Where the HP management engine is built into the chassis, it's in the OA module installed in each Chassis, Cisco has placed their management engine, UCS Manager, into the top of rack switches. Not your run of the mill switches, the Cisco Fabric Interconnects provide connectivity for Ethernet, FCoE and Fibre Channel fabrics, and like I said, they manage the UCS blades and enclosures.
A pair of fabric interconnects can control up to twenty enclosures as a single system. Any service profile can be applied to any blade in any enclosure connected to the interconnects, and the LAN and SAN connections, BIOS settings and firmware revisions specified in the profile will be applied to the blade.

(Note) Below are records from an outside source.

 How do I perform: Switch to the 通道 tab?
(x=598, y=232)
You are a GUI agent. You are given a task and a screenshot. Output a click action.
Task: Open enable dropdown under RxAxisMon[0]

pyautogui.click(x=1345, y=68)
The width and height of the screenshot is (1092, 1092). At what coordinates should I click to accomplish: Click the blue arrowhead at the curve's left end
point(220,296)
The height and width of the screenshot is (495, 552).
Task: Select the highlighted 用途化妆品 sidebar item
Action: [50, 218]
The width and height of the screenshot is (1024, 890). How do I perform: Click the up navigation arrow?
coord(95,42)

Each enclosure can hold either eight half-width blades or four full width blades or a combination of each. The enclosure will contain two fabric extender modules each with either four or eight 10 Gb uplinks to the fabric interconnects, for a maximum possible 160 Gb of IO throughput to each enclosure. That's 20 Gb per half-height blade with no oversubscription.

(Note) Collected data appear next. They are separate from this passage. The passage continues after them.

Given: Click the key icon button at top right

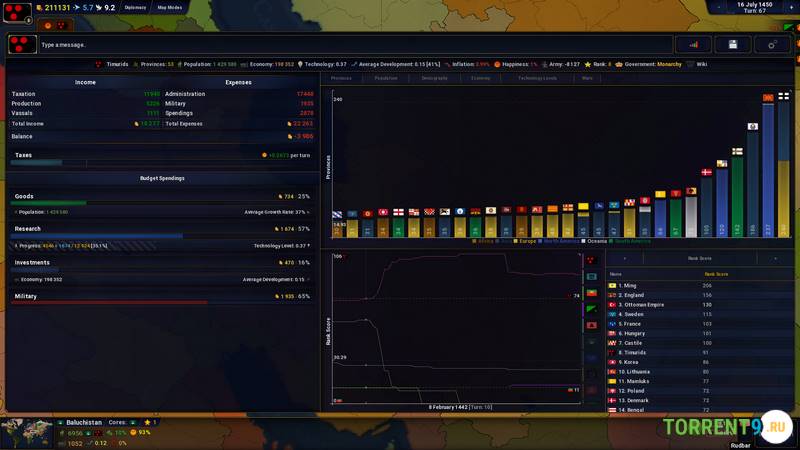Looking at the screenshot, I should (772, 44).
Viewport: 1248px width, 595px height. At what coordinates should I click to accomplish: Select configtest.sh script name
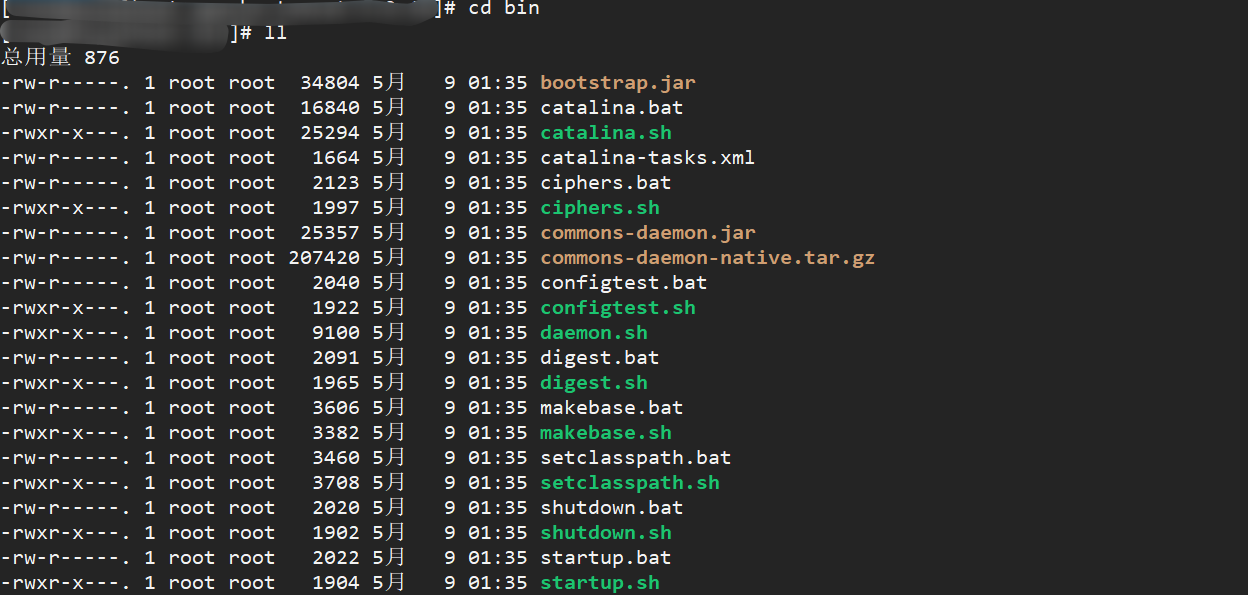click(617, 308)
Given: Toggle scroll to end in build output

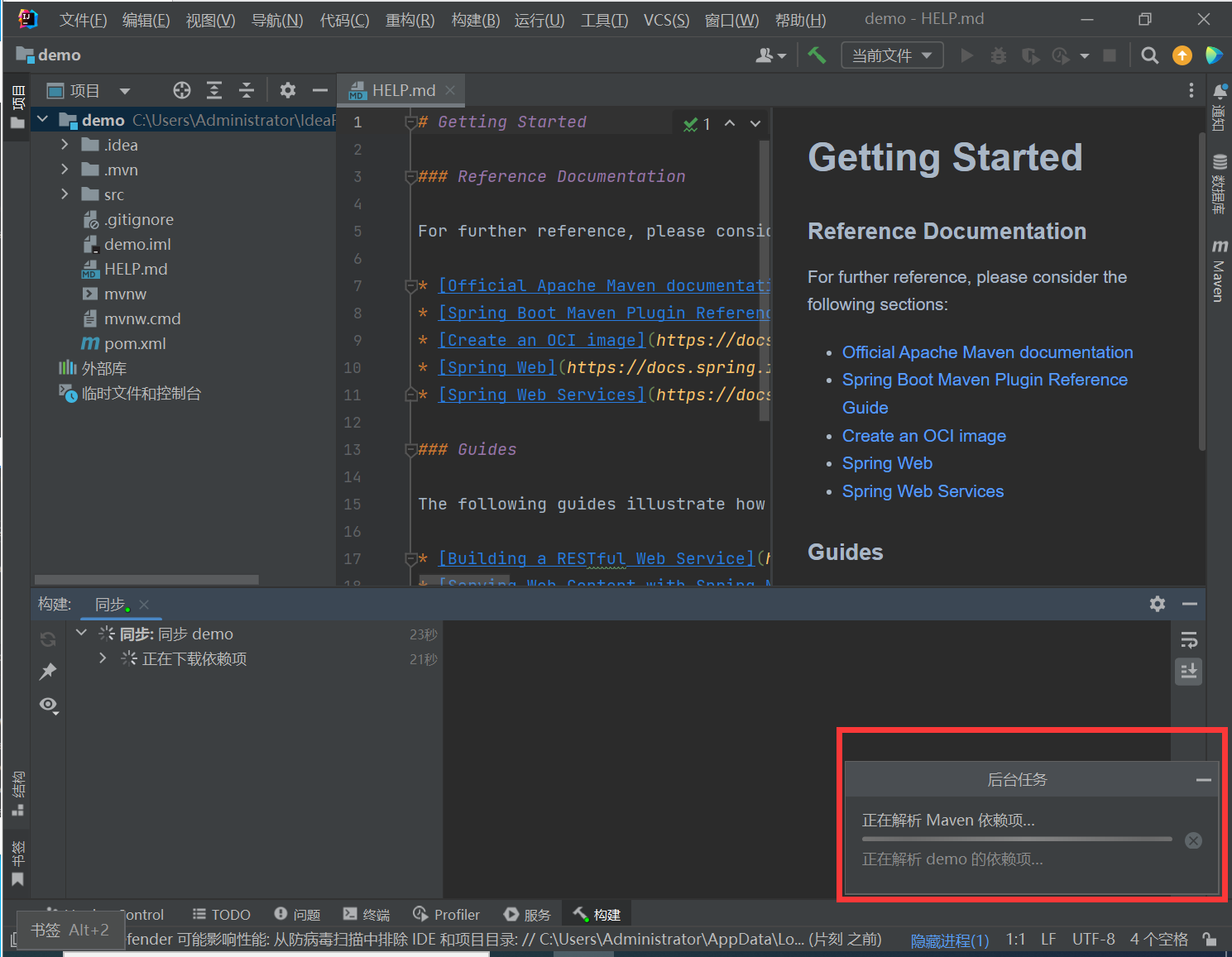Looking at the screenshot, I should click(x=1189, y=671).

The IO into each blade can be used for QOS-enabled Ethernet and FCoE traffic. Up at the fabric extender, the FCoE traffic can be converted to fibre channel and sent off to your SAN. The resulting cabling is very clean. Each enclosure is uplinked to the fabric extender by a maximum of sixteen 10Gb cables, however, it's typical to use only four, and build some oversubscription into your design. The fabric interconnects are then uplinked to your core switches, and typically, also uplinked to your SAN switches.
Cisco UCS blades use Intel processors only, no AMD. As of this writing, eight and ten core processors are avialable. HP on the other hand, does support AMD and currently you can put 16 core processors in their blades. There's some debate about what's better, hyper-threading enabled Intel processors or AMD processors with more cores. It really depends on the workload I think. This difference will dictate the overall workload density that you can achieve with each architecture.

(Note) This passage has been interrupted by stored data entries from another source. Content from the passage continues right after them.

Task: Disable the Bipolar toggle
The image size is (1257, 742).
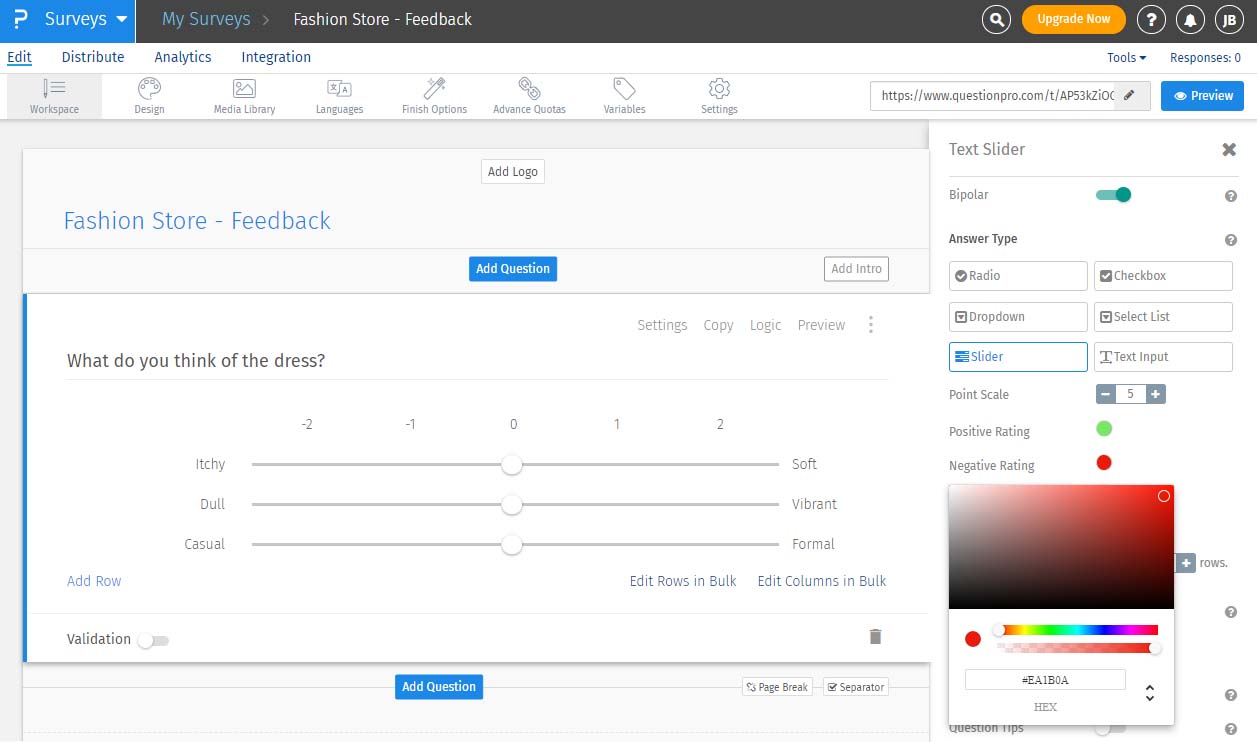Action: coord(1113,195)
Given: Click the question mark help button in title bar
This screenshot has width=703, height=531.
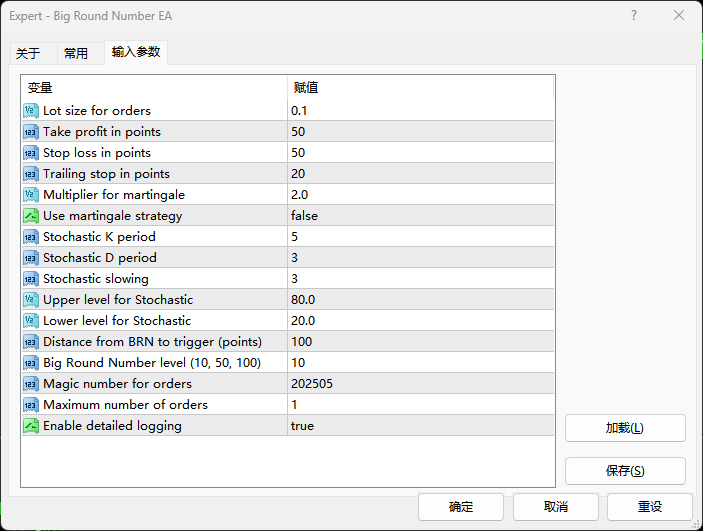Looking at the screenshot, I should [x=634, y=16].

From a rack-space density point of view, the HP blade edge out a slight improvement, they can fit 16 blades in a 10U enclosure, while Cisco UCS hosts the same sixteen blades in two 6U enclosures for a total of 12U.
I think that both the HP and Cisco solutions can be architected to optimize cabling, density and flexibility. The ultimate differentiator may well be operational efficiency afforded by the BIOS and firmware abstraction, the QOS features, and the multi-enclosure level management.
UCS provides role-based access controls designed to allow segregated management of LAN, SAN and server configurations by the appropriate support staff, but it goes a step further in providing a hierarchical organizational structure, such that sub organizations can be created, granted a pool of servers, and allowed to define their own service profiles for a true multi-tenancy solution. Considering that up to 160 servers can be managed by one instance of UCS manager, this makes it possible to deliver physical as well as virtual servers in a service provider model.
UCS also delivers an open XML API for all of the configuration and management items of the entire system, allowing automation via scripting languages and management tools.
All of these features combine to make Cisco UCS the next step in blade architecture, converged networking, and automated provisioning.